What kind of bug in NFS would cause this RPM to give a segmentation
fault?  Being as the NFS involved is between two RHL 8.0 machines,
I guess such a finding would have to result in another bug report
against NFS.

Thanks.

So far so good as far as not having any more segmentation
faults.  However, I just had another hang when upgrading
six packages (openssh*, wu-ftp).

Jeff Johnson said hang are fixed in 4.1.1.  So, when will
this fix get production release for RHL 8.0?

The reason I'm not jumping in to switch to a non-production
release is I got chewed out by Mike Harris a year or three
ago for using a non-production version of XFree86 he had
suggested I use.

They're back...  :-(

This time, updates were to the kdebase, openssh, and sendmail groups.
Now, the problem shows up on a different machine.  The problematic
machine hung while doing rpm -Uvh.  I killed it, removed the lock files,
and did rpm --rebuilddb six times.  Then, I checked for any of the old
packages still around, the ones that should have been removed when the
newer versions were installed.  I found all the old ones were still
listed as present.  I did rpm -e on them.  It hung once, so I killed it,
did rpm --rebuilddb five times.  Doing rpm -e on the remaining older
ones succeeded.  Now, rpm -V gets segment faults and dumps core.

Do you want any information?

At this point, I plan to do another series of several rpm --rebuilddb
and see what happens.

Again, this is _not_ on the same machine as had the problem last time.
This is on a different machine, one that was fine (after getting rid
of the hangs) last time.

Someone mentioned a version of RPM that solves the hangs.  Is there any
chance this will ever be released to production for 8.0?

Thanks.

Hmmm...

After 7 more repetitions of rpm --rebuilddb, the segmentation faults
are now gone again.

So, when is this new-and-improved rpm version going to be released
to production for RHL 8.0?

Being as I can't duplicate the problem, even if there was interest in
trying to isolate the root cause, please go ahead and mark it back to
notabug, closed.

NOTABUG

For the benefit of anyone who later looks at this report,
both the hangs and segment faults continue in RHL 9.  (It
appears Jeff Johnson won't be swayed by facts, so it isn't
worth changing the report state.)

On my first machine, one that never saw a hang or segment
fault (at least from rpm) with RHL 8.0, there were some
segment faults after doing the big up2date session after
installing RHL 9.  After setting LD_ASSUME_KERNEL to 2.4.19
(thanks to Shadowman for that workaround), rpm --rebuilddb
five times solved them.

On my second machine, using rpm (via the autorpm perl
script) to update about 178 packages, rpm hung hard after
about 165.  This left somewhere around 100 of the old
packages still listed as installed.  Doing 'rpm -e' on
the stale packages (fortunately, not glibc or anything else
vital) and then 'rpm -i --replacepackage' (sp?) on the
affected new packages got the system to a good state.  Of
source, there were 'rpm --rebuilddb' sessions along the way.
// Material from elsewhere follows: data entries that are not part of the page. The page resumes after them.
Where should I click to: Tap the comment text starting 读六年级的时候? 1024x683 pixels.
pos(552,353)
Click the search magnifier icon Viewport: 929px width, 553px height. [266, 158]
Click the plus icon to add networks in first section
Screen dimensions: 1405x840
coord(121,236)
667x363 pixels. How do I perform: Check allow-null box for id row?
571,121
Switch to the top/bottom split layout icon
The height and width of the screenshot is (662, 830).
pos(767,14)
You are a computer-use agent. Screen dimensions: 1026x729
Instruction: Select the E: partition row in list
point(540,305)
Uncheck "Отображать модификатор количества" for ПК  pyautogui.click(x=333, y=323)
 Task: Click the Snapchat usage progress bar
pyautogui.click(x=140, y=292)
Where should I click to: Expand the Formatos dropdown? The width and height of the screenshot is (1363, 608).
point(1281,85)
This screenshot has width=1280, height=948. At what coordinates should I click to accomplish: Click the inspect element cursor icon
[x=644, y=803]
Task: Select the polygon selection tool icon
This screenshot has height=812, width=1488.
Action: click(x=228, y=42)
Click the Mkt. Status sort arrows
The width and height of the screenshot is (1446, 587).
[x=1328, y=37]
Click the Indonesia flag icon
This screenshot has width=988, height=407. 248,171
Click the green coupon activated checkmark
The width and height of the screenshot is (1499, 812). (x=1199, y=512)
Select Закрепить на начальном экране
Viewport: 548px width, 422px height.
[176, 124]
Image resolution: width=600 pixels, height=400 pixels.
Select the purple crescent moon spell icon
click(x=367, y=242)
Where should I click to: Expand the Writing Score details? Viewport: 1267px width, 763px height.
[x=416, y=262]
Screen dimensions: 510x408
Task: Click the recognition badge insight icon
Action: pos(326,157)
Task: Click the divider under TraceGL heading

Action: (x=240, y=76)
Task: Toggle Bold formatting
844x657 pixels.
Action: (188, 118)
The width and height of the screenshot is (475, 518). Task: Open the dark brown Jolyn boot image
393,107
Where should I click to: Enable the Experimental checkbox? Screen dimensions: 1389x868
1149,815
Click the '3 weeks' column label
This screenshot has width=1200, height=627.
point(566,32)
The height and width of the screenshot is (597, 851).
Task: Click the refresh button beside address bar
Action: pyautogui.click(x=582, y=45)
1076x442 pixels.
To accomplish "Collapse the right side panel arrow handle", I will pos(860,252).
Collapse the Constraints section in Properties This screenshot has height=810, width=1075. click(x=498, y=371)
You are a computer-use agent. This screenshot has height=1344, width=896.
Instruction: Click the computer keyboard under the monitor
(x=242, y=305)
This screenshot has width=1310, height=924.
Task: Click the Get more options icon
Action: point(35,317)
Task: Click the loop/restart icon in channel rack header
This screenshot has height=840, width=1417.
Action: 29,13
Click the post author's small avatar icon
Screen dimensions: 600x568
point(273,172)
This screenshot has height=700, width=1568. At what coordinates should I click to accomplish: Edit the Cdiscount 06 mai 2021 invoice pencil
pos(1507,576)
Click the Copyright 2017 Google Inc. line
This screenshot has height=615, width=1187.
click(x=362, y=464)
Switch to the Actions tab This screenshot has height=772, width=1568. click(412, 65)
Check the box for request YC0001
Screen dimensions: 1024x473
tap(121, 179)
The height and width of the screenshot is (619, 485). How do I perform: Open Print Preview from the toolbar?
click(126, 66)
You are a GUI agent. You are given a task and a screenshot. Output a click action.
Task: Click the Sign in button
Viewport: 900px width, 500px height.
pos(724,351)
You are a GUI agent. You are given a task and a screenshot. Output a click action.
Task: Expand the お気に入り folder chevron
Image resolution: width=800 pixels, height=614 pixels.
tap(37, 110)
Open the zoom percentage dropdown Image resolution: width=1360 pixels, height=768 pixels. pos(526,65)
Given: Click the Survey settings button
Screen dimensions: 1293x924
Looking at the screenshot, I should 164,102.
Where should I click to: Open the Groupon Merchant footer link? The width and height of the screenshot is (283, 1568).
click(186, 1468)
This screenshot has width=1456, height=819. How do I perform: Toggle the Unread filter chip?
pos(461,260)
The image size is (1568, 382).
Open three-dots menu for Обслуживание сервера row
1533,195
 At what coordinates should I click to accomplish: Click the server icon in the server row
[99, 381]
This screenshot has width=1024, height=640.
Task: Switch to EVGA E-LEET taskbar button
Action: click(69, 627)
On my third machine, using rpm to manually update about 10
packages at a time after a clean RHL 9 install resulted in
segment faults when doing 'rpm -V'.  Four iterations of
'rpm --rebuilddb' solved the segment faults.

Three different machines, and they all show the segment
faults.  I'd say that means they _do_ exist, even in RHL 9's
version of RPM.  Just in case anyone cares to look into this
issue, I'm saving core files as I get them.

Just for the record:

    I'm not saying that the segfaults don't exist.

And I have no clue if or when later versions of rpm
will be available for RHL 8.0. Note that RHL 8.0 support
by Red Hat ended 1/1/04.

I'm aware 8.0 has expired.  That's why I installed
RHL 9.  Is there anything that can be done to fix
the hangs and/or segment faults in RHL 9's RPM?

Shadowman said to set LD_ASSUME_KERNEL to 2.4.19
for doing a --rebuilddb.  Is it likely this would
help installation and/or verification?

Just to set the record straight on the accusation that this was a hardware problem, I have not seen a _SINGLE_ segmentation fault or hang from rpm on _ANY_ of the Mandrake/Mandriva releases I have used since RedHat 9 expired.  This is on the exact same _THREE_ machines that all had the same type of segmentation faults and such on Redhat 8.0 and 9.